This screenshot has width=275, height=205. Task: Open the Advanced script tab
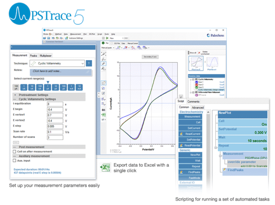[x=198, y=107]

- - - - - - -

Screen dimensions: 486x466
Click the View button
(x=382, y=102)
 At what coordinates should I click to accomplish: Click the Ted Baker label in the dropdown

- - - - - - -

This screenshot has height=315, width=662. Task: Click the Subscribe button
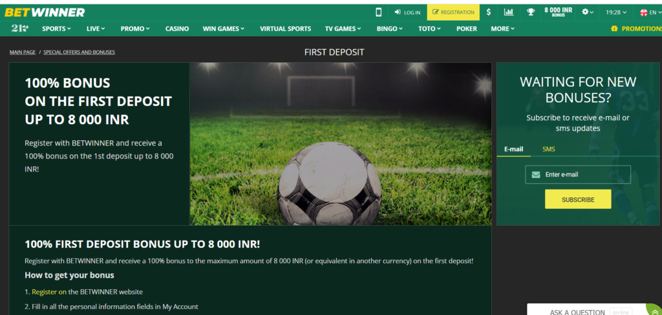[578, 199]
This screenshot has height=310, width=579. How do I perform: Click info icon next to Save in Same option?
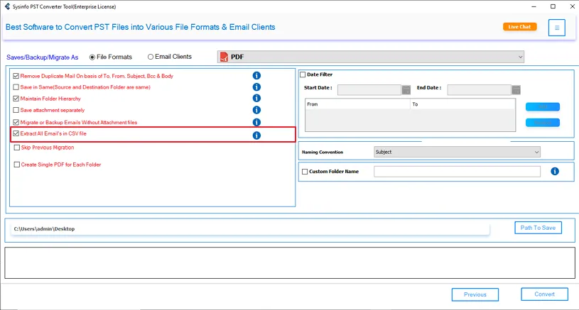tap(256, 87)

- - - - - - -

When you reach the line holding "Click the View button" in the records above, begin reproducing exactly, stop after the line holding "At what coordinates", and output nothing else.

### TASK SOLUTION:
Click the View button
(x=382, y=102)
 At what coordinates should I click to accomplish: Click the Ted Baker label in the dropdown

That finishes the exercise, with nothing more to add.